AI yang menakutkan, apakah akan mengendalikan manusia? Atau justru memberi manfaat bagi manusia?
Menurut pemantauan Beating yang dikutip dalam laporan, Musk dalam wawancara dengan The Economist menguraikan secara sistematis sikap terbarunya terhadap AI: meski risiko bencana akibat AI dan robot yang lepas kendali “tidak nol”, ia tetap berpendapat manusia tidak seharusnya menghentikan perkembangannya. “Kadang saya bahkan berpikir, bahwa meskipun benar ada tombol stop, kita mungkin juga tidak seharusnya menekannya, karena hasil yang paling mungkin adalah membawa kemakmuran yang belum pernah terjadi sebelumnya bagi semua orang.”
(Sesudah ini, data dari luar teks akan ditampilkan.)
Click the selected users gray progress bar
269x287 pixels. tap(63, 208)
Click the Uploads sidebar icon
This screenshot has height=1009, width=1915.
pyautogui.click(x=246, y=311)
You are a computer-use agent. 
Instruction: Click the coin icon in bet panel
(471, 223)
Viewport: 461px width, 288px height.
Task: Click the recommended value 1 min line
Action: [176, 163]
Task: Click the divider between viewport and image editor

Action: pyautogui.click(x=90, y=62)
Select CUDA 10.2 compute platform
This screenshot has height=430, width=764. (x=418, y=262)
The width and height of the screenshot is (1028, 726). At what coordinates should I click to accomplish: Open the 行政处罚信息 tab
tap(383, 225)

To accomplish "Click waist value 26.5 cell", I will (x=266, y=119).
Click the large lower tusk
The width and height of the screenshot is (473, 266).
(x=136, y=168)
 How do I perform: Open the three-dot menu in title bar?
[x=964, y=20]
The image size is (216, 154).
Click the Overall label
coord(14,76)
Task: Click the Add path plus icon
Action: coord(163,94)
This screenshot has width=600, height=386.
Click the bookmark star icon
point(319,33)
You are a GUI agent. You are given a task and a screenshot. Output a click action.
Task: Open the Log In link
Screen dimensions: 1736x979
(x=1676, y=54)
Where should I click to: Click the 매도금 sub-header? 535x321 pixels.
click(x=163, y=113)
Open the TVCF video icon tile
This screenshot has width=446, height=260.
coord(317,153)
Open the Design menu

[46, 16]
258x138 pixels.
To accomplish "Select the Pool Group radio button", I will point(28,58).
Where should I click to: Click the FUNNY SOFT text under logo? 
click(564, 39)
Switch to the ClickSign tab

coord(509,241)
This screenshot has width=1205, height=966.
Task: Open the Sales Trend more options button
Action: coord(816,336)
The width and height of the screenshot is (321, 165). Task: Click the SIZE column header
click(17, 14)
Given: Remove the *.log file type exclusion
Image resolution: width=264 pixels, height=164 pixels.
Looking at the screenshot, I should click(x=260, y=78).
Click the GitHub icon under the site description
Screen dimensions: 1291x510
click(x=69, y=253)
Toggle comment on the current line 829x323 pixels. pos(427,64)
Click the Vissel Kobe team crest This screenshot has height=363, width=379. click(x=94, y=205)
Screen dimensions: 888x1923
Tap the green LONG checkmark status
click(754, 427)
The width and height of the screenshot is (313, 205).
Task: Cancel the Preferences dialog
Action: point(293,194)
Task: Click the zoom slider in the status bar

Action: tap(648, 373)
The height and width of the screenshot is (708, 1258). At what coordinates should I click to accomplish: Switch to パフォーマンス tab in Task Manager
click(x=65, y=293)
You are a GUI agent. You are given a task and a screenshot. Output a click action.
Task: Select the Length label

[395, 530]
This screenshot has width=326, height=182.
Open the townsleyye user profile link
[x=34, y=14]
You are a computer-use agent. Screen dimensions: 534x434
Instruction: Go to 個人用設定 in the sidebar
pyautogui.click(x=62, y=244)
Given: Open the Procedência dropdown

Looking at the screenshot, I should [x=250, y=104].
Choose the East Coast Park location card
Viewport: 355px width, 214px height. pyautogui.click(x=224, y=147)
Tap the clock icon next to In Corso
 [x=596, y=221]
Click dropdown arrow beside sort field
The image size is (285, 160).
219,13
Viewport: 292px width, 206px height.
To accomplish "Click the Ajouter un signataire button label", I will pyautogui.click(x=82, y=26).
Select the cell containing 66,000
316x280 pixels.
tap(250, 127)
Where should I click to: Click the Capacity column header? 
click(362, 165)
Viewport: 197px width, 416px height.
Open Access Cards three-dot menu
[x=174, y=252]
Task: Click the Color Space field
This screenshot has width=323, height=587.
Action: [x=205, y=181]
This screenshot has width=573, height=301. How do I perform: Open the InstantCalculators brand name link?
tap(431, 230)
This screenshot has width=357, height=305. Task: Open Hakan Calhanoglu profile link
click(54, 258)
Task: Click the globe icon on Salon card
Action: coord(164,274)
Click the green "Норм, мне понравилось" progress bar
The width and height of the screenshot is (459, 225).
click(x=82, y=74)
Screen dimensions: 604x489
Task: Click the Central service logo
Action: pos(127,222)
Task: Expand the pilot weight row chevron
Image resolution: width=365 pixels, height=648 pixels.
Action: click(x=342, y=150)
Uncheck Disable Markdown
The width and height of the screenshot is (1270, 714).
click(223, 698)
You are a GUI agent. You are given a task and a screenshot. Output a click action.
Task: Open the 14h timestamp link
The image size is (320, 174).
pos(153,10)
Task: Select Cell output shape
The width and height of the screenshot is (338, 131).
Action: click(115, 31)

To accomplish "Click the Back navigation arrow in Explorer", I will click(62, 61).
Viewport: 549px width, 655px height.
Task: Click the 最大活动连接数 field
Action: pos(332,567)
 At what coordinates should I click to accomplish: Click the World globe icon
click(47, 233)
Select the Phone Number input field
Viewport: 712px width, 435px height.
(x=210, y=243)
Musk memprediksi bahwa AI dalam waktu sekitar lima tahun akan melampaui jumlah kecerdasan seluruh manusia, sehingga kecuali menghadapi bencana besar seperti perang nuklir global, dunia akan memasuki era kemakmuran yang menakjubkan—orang-orang hampir bisa memiliki apa pun yang bisa mereka bayangkan. Ketika ditanya lagi apakah penilaiannya sebelumnya tentang “probabilitas 10% hingga 20% AI mengalami lepas kendali yang katastrofik” masih berlaku, Musk menjawab “masih”, dan mengibaratkannya seperti roket—“Jika roket memiliki probabilitas meledak yang sama, saya tetap akan menaikinya, karena jika Anda tidak mampu berbuat apa-apa, satu-satunya yang bisa Anda lakukan adalah menurunkan probabilitas hasil terburuk seminimal mungkin.”